Il decoro urbano di Monreale? “Basterebbe poco per migliorarlo”

Redazione

Cronaca - Il commento

Il decoro urbano di Monreale? “Basterebbe poco per migliorarlo”
Per l’architetto monrealese il tema dell’arredo urbano rientra fra i fattori determinanti per costruire l’identità di una città

18 Ottobre 2021 - 12:07

Riceviamo e pubblichiamo uno scritto dell’architetto monrealese Giulia Pellegrino sul decoro urbano, la capacità di osservare e curare la città. Per l’architetto monrealese il tema dell’arredo urbano rientra a pieno titolo fra i fattori determinanti che contribuiscono a costruire l’identità di una città e del suo territorio.

Un motto coniato dall’architetto tedesco Ludwig Mies van der Rohe che reputo un faro sempre acceso per le scelte da intraprendere. Tre parole (ossia “il meno è più”, il meno è meglio), che racchiudono una rivoluzione nel linguaggio, una ricerca che tende alla semplificazione, alla chiarezza, all’ordine, all’essenza di un edificio e di uno spazio.

Non pensiamo che calzi a pennello anche con il decoro urbano? Molto spesso si fa l’errore di pensare che l’architettura e tutto ciò che ruoti attorno ad essa, sia mero estro, arbitrarietà e fantasia. Nulla di più sbagliato. L’architettura è una forma di conoscenza della realtà da cui non può mai prescindere. È il risultato di un percorso razionale che procede di scelta in scelta, dalla complessità all’essenzialità, fino al punto in cui nulla può essere aggiunto e nulla tolto. È riconoscere e far venir fuori l’essenza e il pregio dei luoghi. E Monreale quindi? Osserviamo i nostri spazi. Come li vediamo? Ci piacciono? Mi piacerebbe che tutti, mentre camminiamo o sediamo, provassimo a togliere, con il nostro sguardo, il superfluo che ci circonda riducendo gli spazi in cui ci troviamo alla loro struttura. A ciò che sono. Per esempio, abbiamo mai fatto caso ai prospetti? Alzando lo sguardo, prima del cielo, ci sono i prospetti che rappresentano la quinta di scena delle nostre vite.

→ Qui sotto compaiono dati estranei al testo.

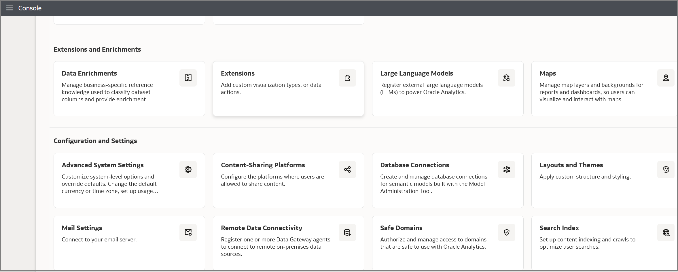Click the Advanced System Settings gear icon
Viewport: 678px width, 272px height.
tap(188, 169)
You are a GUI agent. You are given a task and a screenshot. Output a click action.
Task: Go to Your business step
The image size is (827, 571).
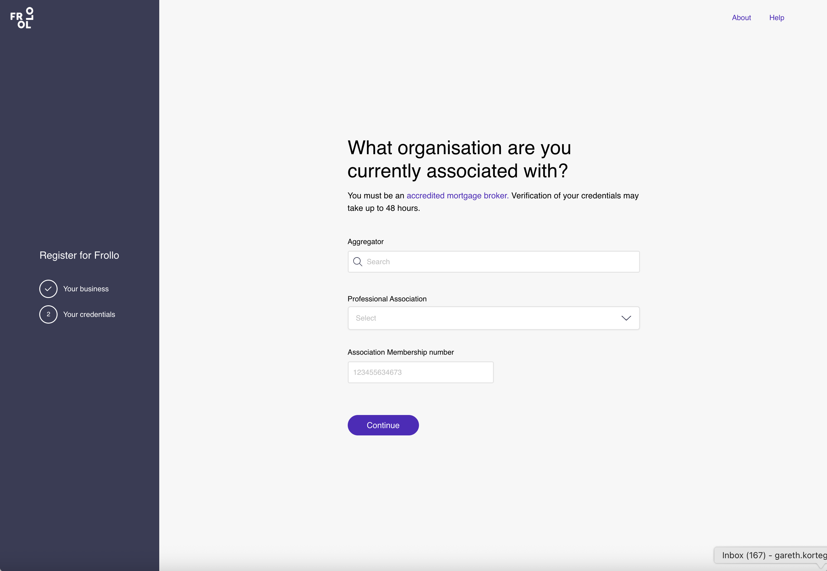click(86, 289)
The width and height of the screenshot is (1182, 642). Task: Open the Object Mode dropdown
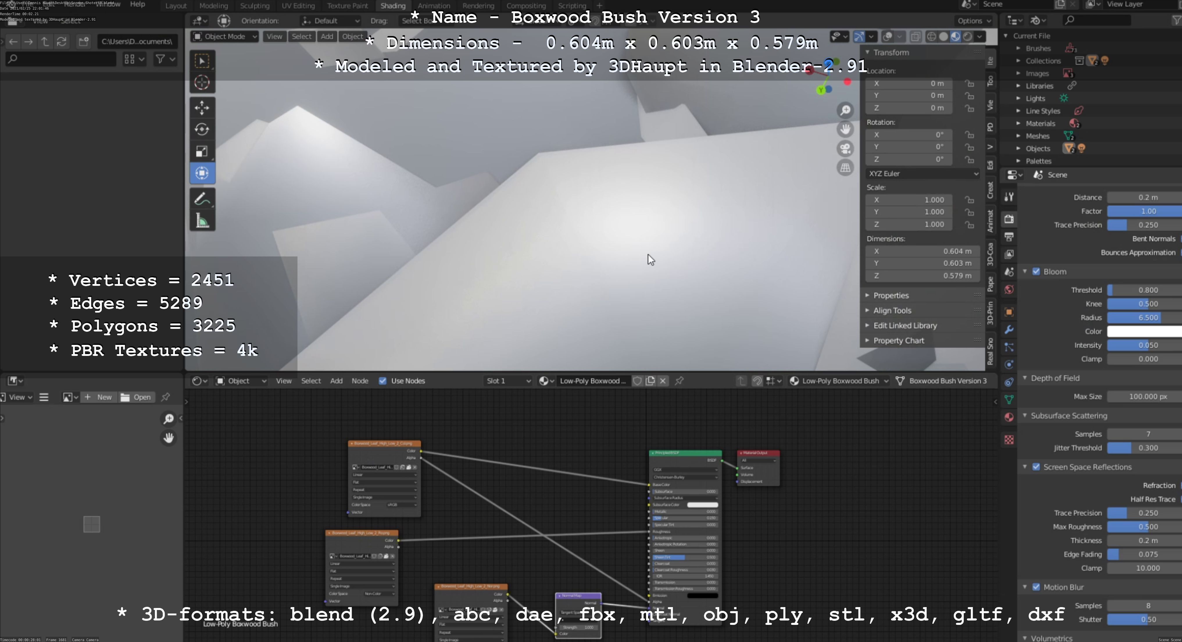pos(225,37)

In tal senso i prospetti non sono privati, ma pubblici e fanno la città. Ne abbiamo ancora molti di qualità con fregi barocchi, cornicioni dei primi del novecento, architravi con stemmi di famiglie, anche i meno opulenti erano stati comunque creati con sobria cura. Eppure, non li osserviamo più! Per distrazione o per abitudine ai luoghi o perché caricati di insegne o fatti susseguire da palazzine banali non li notiamo più. Così la distrazione genera incuria e abitudine alla stessa. Sarebbero chiaramente opportuni diversi strumenti urbanistici e amministrativi volti alla tutela e alla valorizzazione come il piano del colore, una valutazione a monte delle insegne dei negozi, una progettazione accurata dei nuovi fronti ma, già, cambiare il nostro sguardo verso le cose fa tanto per comprendere.

Spostando poi l’attenzione sulle strade, succede che, queste, così come le piazze, siano piene (“ingozzate”) di contenitori, vasi, fioriere, spartitraffico, portavasi, griglie, piante, piantine, pallet, botti vinicole, oggetti che esprimono l’ammirevole volontà del singolo a contribuire ma che non risultano né coordinati né idonei al contesto per scala, tipologia, colori e materiali. Poi ci sono macchine in ogni anfratto, in ogni senso, in ogni modo e immondizia. Il decoro sembra lontano. “Utopico” qualcuno ha anche detto. Recinti su recinti. Oggetti su oggetti. Basta togliere. Basta poco. O meglio, basterebbe poco e, per l’immensa fortuna che abbiamo ereditato, basterebbe ancor meno. Quel meno che restituirebbe pulizia e bellezza agli stessi spazi dal valore immenso.